At our conference, Streaming, a few weeks ago we focused on issues related to discernment. And some of our speakers focused on the large discernment narratives in Scripture, other on key theological notions. For instance, Luke Johnson dealt with the discernment narrative in Acts 10-15 that culminated with the Jerusalem conference. Pat Keifert spent some time talking about Luther’s notions of the hiddenness of God and how that has to be factored into our conversations about what it means to discern God’s activity in the world.
But for most of us, discernment takes place within our own personal stories. We make judgements almost daily concerning how God is involved in our lives or how we are to interpret certain passages and apply them to our lives. So, we needed a piece at the conference that made the business of discernment personal, embodied and tangible in a life. And particularly in a life in which changes could be marked.
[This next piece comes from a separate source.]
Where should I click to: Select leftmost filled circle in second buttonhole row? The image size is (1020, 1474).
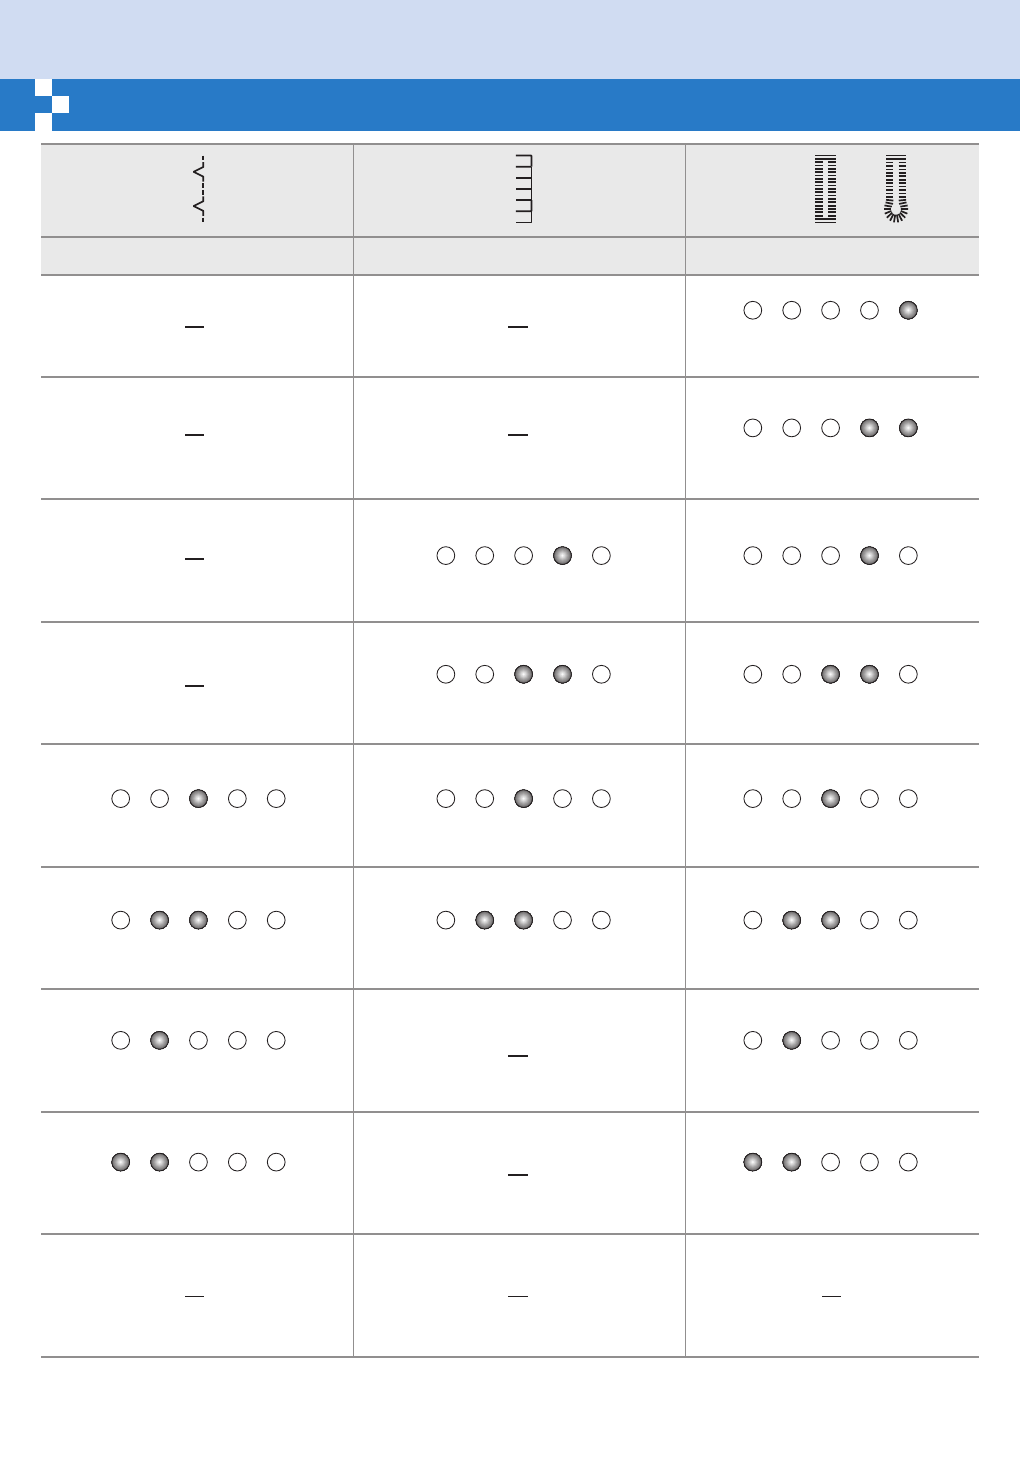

So, I asked Rubel Shelly to do some autobiographical reflections on the theme of Scripture and discernment. Rubel only reluctantly agreed. It’s tough for good people to talk about themselves, to put the focus on their own life. But Rubel’s life, which he insists is not a model, is certainly remarkable for the issues of discernment that have confronted him. Rubel grew up in a very legalistic wing of the Church of Christ and was a thought of a as a young lion for the conservative wing of our movement. But he became the person from whom many in our congregations learned about grace.
Rubel looks back on his watershed book, I Just Want to be a Christian, and winces a bit, even though he knows that it had a positive impact. He winces because he sees a legalist doing the best he can to think himself out of legalism. He’d write a different book now, perhaps, but given the circumstances of his life it was the only book he could’ve written at the time.
He also grew up in the segregated South. But he was nursed as a young, sickly boy by a large black woman named Dessie. Dessie and Rubel remained in touch until she died at the age of 105. He preached her funeral. And her positive influence on his life impacted the way he viewed racism over against the segregationist values of the society in which he was raised.
He told this story about Dessie at our conference alongside the story of being fired from his first church in New Albany, Mississippi. I am sharing a clip from that story below.
It has been my privilege to serve under Rubel these past four years as he has guided Rochester College through perilous waters. And I am thankful for his life.